Exploration and Bonus Features
There is no overworld to speak of in Archlion Saga, as the chapter structure limits players to roads, towns, and dungeons. Each area is very simply and sparsely designed, fitting with the game’s overall design philosophy. In fact, with a single button press, the player can light up a path of arrows to their next quest objective. The game allows players to simply follow this straight line from one bjective to the next. Relying completely on this feature, however, is not advised. Like any good RPG, Archlion Saga manages to hide a few secrets here and there. Scattered around each Chapter, hidden just off the main path, are little star tokens the player can use throughout their adventure. These stars can be spent after battles to double experience or else used to open special treasure chests with equipment upgrades. In a few points throughout the adventure, there are locked doors that require a star to open, but generally speaking, players should have a large enough inventory of stars that they shouldn’t find themselves blocked forever.

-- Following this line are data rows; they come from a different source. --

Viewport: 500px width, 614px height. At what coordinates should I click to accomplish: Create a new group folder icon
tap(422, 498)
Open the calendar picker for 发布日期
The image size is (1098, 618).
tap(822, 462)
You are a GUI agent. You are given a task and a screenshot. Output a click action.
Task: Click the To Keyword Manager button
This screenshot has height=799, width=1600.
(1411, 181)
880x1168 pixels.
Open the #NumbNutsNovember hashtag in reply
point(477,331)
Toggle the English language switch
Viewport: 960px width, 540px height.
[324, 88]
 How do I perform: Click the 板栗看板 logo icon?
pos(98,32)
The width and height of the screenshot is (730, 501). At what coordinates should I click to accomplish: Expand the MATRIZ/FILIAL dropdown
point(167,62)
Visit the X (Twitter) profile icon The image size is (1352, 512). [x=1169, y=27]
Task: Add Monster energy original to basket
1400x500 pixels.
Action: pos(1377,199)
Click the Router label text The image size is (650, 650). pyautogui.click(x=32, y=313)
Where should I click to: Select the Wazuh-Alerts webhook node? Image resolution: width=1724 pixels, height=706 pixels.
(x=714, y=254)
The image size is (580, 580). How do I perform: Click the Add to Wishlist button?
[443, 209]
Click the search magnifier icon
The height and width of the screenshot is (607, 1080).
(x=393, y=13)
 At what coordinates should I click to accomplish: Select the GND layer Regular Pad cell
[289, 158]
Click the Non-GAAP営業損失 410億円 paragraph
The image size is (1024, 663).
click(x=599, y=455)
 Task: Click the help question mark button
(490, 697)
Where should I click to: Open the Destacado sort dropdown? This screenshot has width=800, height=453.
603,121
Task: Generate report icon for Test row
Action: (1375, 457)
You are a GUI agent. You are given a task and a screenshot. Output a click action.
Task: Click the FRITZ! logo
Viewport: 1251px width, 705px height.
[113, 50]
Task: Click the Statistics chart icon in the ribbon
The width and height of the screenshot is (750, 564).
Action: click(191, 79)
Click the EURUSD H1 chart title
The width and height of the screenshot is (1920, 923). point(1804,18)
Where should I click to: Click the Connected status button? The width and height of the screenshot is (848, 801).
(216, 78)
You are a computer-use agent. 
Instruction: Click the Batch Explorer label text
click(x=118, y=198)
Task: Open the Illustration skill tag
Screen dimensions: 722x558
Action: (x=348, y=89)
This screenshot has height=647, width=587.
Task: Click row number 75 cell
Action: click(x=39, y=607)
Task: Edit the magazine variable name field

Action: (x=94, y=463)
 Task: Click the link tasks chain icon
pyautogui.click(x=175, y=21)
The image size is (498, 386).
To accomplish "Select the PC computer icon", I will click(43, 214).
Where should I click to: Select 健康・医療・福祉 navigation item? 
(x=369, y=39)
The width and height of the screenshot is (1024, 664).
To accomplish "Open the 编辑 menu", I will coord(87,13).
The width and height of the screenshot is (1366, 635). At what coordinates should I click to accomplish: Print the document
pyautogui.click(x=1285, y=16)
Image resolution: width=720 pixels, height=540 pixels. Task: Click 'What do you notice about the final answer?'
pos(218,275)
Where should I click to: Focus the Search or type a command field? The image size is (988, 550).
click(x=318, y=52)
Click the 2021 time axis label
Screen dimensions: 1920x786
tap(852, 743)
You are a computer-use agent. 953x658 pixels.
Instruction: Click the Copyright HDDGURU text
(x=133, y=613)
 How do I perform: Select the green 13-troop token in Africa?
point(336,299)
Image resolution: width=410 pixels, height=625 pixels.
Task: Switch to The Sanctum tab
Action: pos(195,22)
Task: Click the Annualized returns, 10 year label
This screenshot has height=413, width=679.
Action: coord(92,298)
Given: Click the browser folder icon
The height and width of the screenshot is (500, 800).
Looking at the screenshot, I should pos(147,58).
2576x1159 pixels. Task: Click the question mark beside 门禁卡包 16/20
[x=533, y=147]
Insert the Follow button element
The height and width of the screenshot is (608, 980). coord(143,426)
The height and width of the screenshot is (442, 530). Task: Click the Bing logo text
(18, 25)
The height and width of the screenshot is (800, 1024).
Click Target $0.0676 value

Dungeon design, meanwhile, follows are more traditional system. Each dungeon has its own mini-set of puzzles that draw on some standard RPG tropes. Switches, invisible floors, and hidden items are used with efficiency, giving the player just a taste of RPG dungeon crawling without overstaying its welcome. As an added bonus, the guide arrow feature is turned OFF in dungeons, forcing players to use their wits in these areas if they want to progress.
All told, Archlion Saga succeeds in its mission to be a budget-friendly, bite-sized RPG. While there are certainly some issues with the game – most notably that the translation gets almost incomprehensible whenever the characters start getting philosophical – none of the flaws added up to seriously hurt my enjoyment. Archlion Saga is well worth the five dollar price tag, offering you a brief and enjoyable RPG that fully embraces its central conceit.